Mockup 所需的时间决定了运行 CrystalNet 的时间和成本开销. 遵循 §4.1 中的设计, Mockup 包含两个步骤.

第一步, 建立 PhyNet 层和拓扑连接

第二步, 运行设备软件

我们在 Mockup 阶段对各种操作进行了激进的批处理和并行化. 性能数据参见 §8. 以下是我们吸取的实现经验教训和做出的决策

(2) Linux 网桥还是 OVS (Open vSwitch)?

Linux 网桥和 OVS 均可转发数据包并集成 VXLAN 隧道.

尽管 CrystalNet 支持两者, 但我们更倾向于前者, 因为我们在虚拟链路上只需要"傻瓜式"的数据包转发

Linux 网桥的设置速度要快得多, 尤其是当 CrystalNet 每台虚拟机配置 O(1000) 个隧道时.

为了提高效率, 我们还禁用了网桥上的 iptables 过滤和生成树协议

(3) 在不同的虚拟机组上运行不同的设备

同一主机上的容器共享同一个内核, 这可能会导致问题. 例如, 我们发现某交换机供应商调整了某些与数据包校验和相关的内核设置, 这会导致同一主机上来自其他供应商的设备发生故障.

为避免此类问题, CrystalNet 通常不会在同一台虚拟机上实例化来自不同供应商的设备

简而言之: 我们创建虚拟机组, 每个组专门用于运行来自特定供应商的设备

(4) 健康检查与自动恢复

虚拟机可能会在无预警的情况下发生故障或重启.

CrystalNet 包含一个健康监控和修复守护进程, 以从这些故障中恢复. 该守护进程定期检查设备运行时间, 并通过从两端注入和捕获数据包来验证链路状态.

如果发现问题, 它会向用户报警, 并使用前面描述的 API 清理并重启故障的虚拟机.

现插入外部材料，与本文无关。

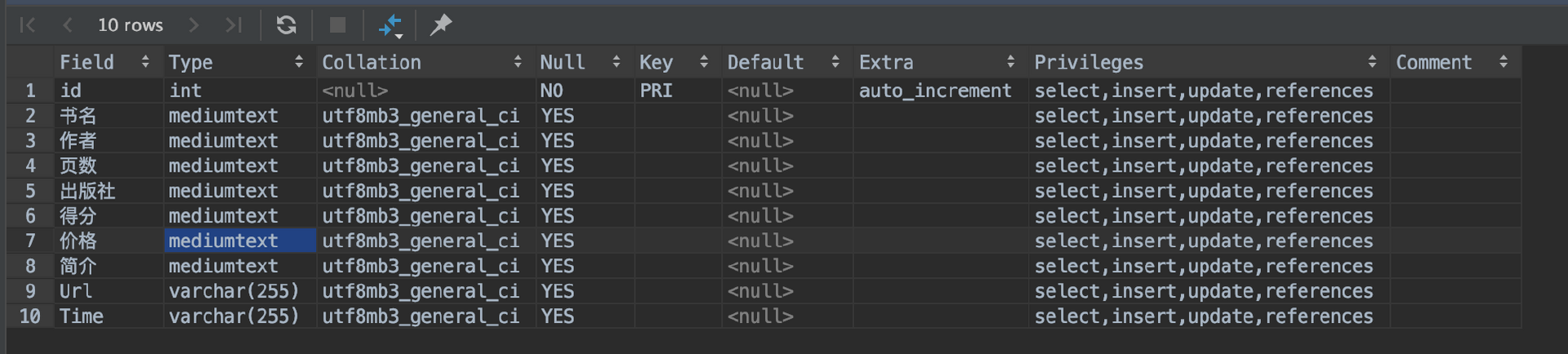
Task: Go to next page arrow
Action: point(194,25)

由于虚拟机彼此独立, 其他虚拟机无需重启或重新配置.

(5) 边界处的 BGP Speaker

我们的生产网络依赖于 BGP 路由. 因此, 我们基于 ExaBGP 3.4.17 在仿真边界周围部署 BGP Speaker(§5). 它可以注入任意通告, 转储接收到的通告以供潜在分析, 并且不会向其他对等体反射通告.

(6) 集成 P4 ASIC 仿真器

虽然来自三大主流供应商的镜像自带 ASIC 仿真器 [7], 但开源交换机操作系统 CTNR-B 并没有. 因此, 我们将它与开源 P4 行为模型 BMv2 集成, 后者充当 ASIC 仿真器并转发数据包.

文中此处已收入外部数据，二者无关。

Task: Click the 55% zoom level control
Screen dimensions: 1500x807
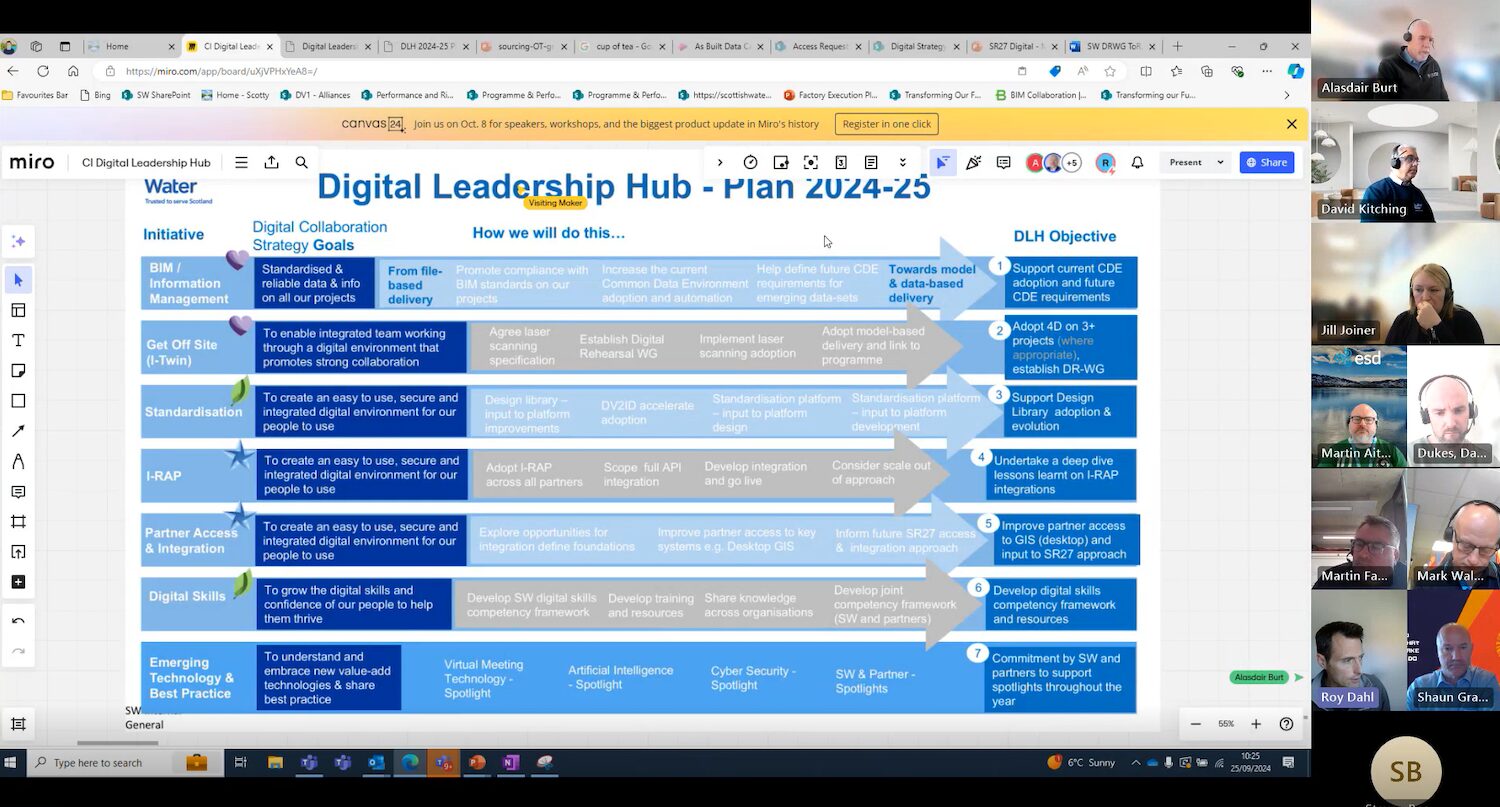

类别 (Category) 相关系统/工具 (Systems/Tools) 主要功能 (Primary Function) 局限性或与 CrystalNet 的区别 (Limitations / Differences)
基础设施仿真服务 EmuLab [2], CloudLab [1] 定义拓扑/容量, 运行真实应用. 不支持定制固件; 受限于基础设施规模, 无法按需扩展.
数据平面仿真 Flexplane [25] 测试 ASIC 资源管理算法. 不针对控制平面或配置; 难以横向扩展.
SDN 压力测试 Kang and Tao [20] 利用容器测试 SDN 控制平面. 侧重于性能, 而 CrystalNet 侧重于 SDN 及传统网络的正确性.
容器化仿真器 MiniNet [18], MaxNet [29] 可在分布式集群运行的容器仿真. 1. 缺乏多云/物理设备集成;
2. 不支持异构黑盒固件/管理工具;
3. 无自动安全边界识别.
配置验证 Formal Verification [11-13, etc.] 使用形式化技术检查配置属性. 假设设备行为理想化. 资源消耗低, 适合作为 CrystalNet 之前的初步检查.
数据平面验证 Forwarding Table Verify [19, 21, etc.] 检测路由问题(黑洞, 可达性等). 互补关系: CrystalNet 为其提供仿真的转发表, 以实现主动检测.